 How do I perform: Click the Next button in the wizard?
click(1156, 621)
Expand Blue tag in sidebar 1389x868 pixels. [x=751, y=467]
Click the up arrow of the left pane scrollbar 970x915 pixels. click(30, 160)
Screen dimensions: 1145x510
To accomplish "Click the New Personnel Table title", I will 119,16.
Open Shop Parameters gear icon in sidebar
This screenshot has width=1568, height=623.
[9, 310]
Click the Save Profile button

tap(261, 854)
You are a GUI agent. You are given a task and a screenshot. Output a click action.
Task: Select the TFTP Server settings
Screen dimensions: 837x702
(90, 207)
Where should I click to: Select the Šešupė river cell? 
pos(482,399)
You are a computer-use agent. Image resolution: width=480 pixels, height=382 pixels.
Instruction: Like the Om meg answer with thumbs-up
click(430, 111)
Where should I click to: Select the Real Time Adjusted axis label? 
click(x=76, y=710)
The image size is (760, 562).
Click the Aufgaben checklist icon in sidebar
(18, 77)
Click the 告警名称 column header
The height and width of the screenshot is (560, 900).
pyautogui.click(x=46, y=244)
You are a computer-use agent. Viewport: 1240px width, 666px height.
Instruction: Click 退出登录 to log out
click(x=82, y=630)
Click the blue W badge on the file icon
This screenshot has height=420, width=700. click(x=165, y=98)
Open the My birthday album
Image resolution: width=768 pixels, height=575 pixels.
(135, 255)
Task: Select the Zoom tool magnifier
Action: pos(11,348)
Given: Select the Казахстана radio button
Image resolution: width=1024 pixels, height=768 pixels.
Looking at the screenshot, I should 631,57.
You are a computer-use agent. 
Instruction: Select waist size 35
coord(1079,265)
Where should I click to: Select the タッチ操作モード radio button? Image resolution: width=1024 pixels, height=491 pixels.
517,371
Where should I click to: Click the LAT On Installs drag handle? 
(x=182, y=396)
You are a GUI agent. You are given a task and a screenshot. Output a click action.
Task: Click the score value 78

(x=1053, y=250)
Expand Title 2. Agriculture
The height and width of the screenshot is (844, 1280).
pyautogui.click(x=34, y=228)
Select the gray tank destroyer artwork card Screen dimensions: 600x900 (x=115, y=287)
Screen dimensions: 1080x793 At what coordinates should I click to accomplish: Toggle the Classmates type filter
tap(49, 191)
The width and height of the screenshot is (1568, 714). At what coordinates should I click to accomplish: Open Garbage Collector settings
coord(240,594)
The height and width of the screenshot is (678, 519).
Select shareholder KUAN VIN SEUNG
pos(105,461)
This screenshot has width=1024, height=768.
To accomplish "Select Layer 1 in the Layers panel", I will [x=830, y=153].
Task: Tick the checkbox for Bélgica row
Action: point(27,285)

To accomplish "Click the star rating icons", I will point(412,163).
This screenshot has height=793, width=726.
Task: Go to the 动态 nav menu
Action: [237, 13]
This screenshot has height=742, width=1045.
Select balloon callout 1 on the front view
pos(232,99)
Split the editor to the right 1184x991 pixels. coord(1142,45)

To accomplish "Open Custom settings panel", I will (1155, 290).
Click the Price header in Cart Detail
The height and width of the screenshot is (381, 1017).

DIRECTIONS: Write out the records above exactly as given.

ANSWER SPACE:
 How do I perform: Click the Next button in the wizard?
click(1156, 621)
Expand Blue tag in sidebar 1389x868 pixels. [x=751, y=467]
Click the up arrow of the left pane scrollbar 970x915 pixels. click(30, 160)
Screen dimensions: 1145x510
To accomplish "Click the New Personnel Table title", I will 119,16.
Open Shop Parameters gear icon in sidebar
This screenshot has width=1568, height=623.
[9, 310]
Click the Save Profile button

tap(261, 854)
You are a GUI agent. You are given a task and a screenshot. Output a click action.
Task: Select the TFTP Server settings
Screen dimensions: 837x702
(90, 207)
Where should I click to: Select the Šešupė river cell? 
pos(482,399)
You are a computer-use agent. Image resolution: width=480 pixels, height=382 pixels.
Instruction: Like the Om meg answer with thumbs-up
click(430, 111)
Where should I click to: Select the Real Time Adjusted axis label? 
click(x=76, y=710)
The image size is (760, 562).
Click the Aufgaben checklist icon in sidebar
(18, 77)
Click the 告警名称 column header
The height and width of the screenshot is (560, 900).
pyautogui.click(x=46, y=244)
You are a computer-use agent. Viewport: 1240px width, 666px height.
Instruction: Click 退出登录 to log out
click(x=82, y=630)
Click the blue W badge on the file icon
This screenshot has height=420, width=700. click(x=165, y=98)
Open the My birthday album
Image resolution: width=768 pixels, height=575 pixels.
(135, 255)
Task: Select the Zoom tool magnifier
Action: pos(11,348)
Given: Select the Казахстана radio button
Image resolution: width=1024 pixels, height=768 pixels.
Looking at the screenshot, I should 631,57.
You are a computer-use agent. 
Instruction: Select waist size 35
coord(1079,265)
Where should I click to: Select the タッチ操作モード radio button? Image resolution: width=1024 pixels, height=491 pixels.
517,371
Where should I click to: Click the LAT On Installs drag handle? 
(x=182, y=396)
You are a GUI agent. You are given a task and a screenshot. Output a click action.
Task: Click the score value 78

(x=1053, y=250)
Expand Title 2. Agriculture
The height and width of the screenshot is (844, 1280).
pyautogui.click(x=34, y=228)
Select the gray tank destroyer artwork card Screen dimensions: 600x900 (x=115, y=287)
Screen dimensions: 1080x793 At what coordinates should I click to accomplish: Toggle the Classmates type filter
tap(49, 191)
The width and height of the screenshot is (1568, 714). At what coordinates should I click to accomplish: Open Garbage Collector settings
coord(240,594)
The height and width of the screenshot is (678, 519).
Select shareholder KUAN VIN SEUNG
pos(105,461)
This screenshot has width=1024, height=768.
To accomplish "Select Layer 1 in the Layers panel", I will [x=830, y=153].
Task: Tick the checkbox for Bélgica row
Action: point(27,285)

To accomplish "Click the star rating icons", I will point(412,163).
This screenshot has height=793, width=726.
Task: Go to the 动态 nav menu
Action: [237, 13]
This screenshot has height=742, width=1045.
Select balloon callout 1 on the front view
pos(232,99)
Split the editor to the right 1184x991 pixels. coord(1142,45)

To accomplish "Open Custom settings panel", I will (1155, 290).
Click the Price header in Cart Detail
The height and width of the screenshot is (381, 1017).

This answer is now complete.